After descending from Saint Jerome, I am famished. Unlike breakfast, lunch and dinner are kept in complete silence. A monk stands, reading in Catalan from the bible or from some other religious text. I sit around a semi-circle, with the Bishop at the head of the assembly. Men with grey hair, and young monks with the nerve to renounce in the modern age, sit at long tables in a vaulted hall. Visiting nuns observe quietly, whispering occasionally. Paintings fill the walls and sunlight trickles in through large windows. But, although the food and wine are noteworthy, the most remarkable feature of the abbey is outside.

Hidden behind the monastery is a lush, secret garden. When everyone goes to Mass, I escape to it immediately, once more in search of the Holy Grail. It is pristine, and now utterly empty. Small gravel paths meander between rows of cypress. Fountains murmur in courtyards with a commanding view of the valley. Birds chirp and butterflies cling to primrose. At the top of the garden stands a company of statues. These fathers of antiquity are the sentinels of the monastery. Their stoic eyes look out over the Catalan plain, which seems to expand forever.


It is beneath their watch that I enter into prayer. At the far end of the garden is an old chapel now out of use. Beyond its decaying walls is a set of steps that descend to a pond bordered by water lilies. Every-so-often it comes to life, and a small stream flows from a statue of a young boy holding a vine of grapes to a nude bust of Eve being undressed by temptation. I take a breath and cross a small, stone bridge, and a web of trees lift their branches to reveal a pavilion reminiscent of medieval times. I cross the threshold.

Light sprinkles on the ground. Slabs of stone sprout tufts of grass. Ivy drapes from yet another fountain, though this one is different. It houses four goldfish that seem to have been chosen for no other purpose but to delight. A light breeze graces a fresco, and I scan the old map painted by some diligent hand, whose master watches me now with gentleness and care, as I, too, try to master my craft. The fresco is some ten feet high and thirty feet wide, and fading. Old ships and dragons cross and haunt the seas.


In this moment, I feel myself centering on the uncharted waters, those turbulent chasms within.
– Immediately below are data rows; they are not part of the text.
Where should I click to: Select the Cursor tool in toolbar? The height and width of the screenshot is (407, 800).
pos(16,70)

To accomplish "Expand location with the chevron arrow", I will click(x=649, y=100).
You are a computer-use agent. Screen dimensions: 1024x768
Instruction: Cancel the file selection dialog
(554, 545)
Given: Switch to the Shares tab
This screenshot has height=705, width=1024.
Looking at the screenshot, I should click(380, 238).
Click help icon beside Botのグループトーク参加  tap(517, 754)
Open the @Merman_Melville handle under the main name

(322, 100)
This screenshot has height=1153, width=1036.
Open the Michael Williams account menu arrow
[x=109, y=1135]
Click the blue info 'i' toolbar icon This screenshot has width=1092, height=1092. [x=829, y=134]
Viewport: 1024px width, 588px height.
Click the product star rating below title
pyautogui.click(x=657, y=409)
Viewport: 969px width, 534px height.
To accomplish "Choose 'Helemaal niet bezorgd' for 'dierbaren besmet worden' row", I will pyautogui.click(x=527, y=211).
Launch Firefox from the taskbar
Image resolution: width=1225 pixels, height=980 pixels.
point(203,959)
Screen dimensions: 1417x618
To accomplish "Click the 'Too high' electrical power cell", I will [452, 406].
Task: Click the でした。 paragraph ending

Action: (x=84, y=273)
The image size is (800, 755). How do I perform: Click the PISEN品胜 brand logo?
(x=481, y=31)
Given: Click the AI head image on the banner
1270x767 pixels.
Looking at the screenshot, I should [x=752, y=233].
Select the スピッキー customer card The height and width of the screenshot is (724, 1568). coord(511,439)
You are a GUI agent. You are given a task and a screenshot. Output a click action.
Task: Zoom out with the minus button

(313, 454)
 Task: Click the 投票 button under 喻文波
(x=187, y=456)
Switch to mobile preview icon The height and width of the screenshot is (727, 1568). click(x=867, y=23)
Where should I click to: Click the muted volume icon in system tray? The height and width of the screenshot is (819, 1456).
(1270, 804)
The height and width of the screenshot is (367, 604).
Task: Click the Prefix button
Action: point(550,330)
My spiritual exercise is on the Raising of Lazarus. I am to imagine myself dead for days, rotting in a tomb, and brought back to life. My eyes close and I hear the mountaineers reaching the summit, and the voices of the monks blessing the Holy Sacrament. There is so much to be found in this place. The whole world seems to stop. I am in the secret garden of Montserrat, and the light is shining.

In this moment, I see why the Mountain of Montserrat has been sacred for thousands of years. I realize the imaginations for my meditations are built upon this majestic world. It is here that the sensual becomes spiritual, where, in the recesses of my heart and within the fissures of this mountain, the Arthurian myth is real. I open my eyes and leave the secret garden. The climbers belay to the ground and the monks return to their chambers. Bishop Bennett finds me somewhere in the middle, and the next day we fly to Madrid.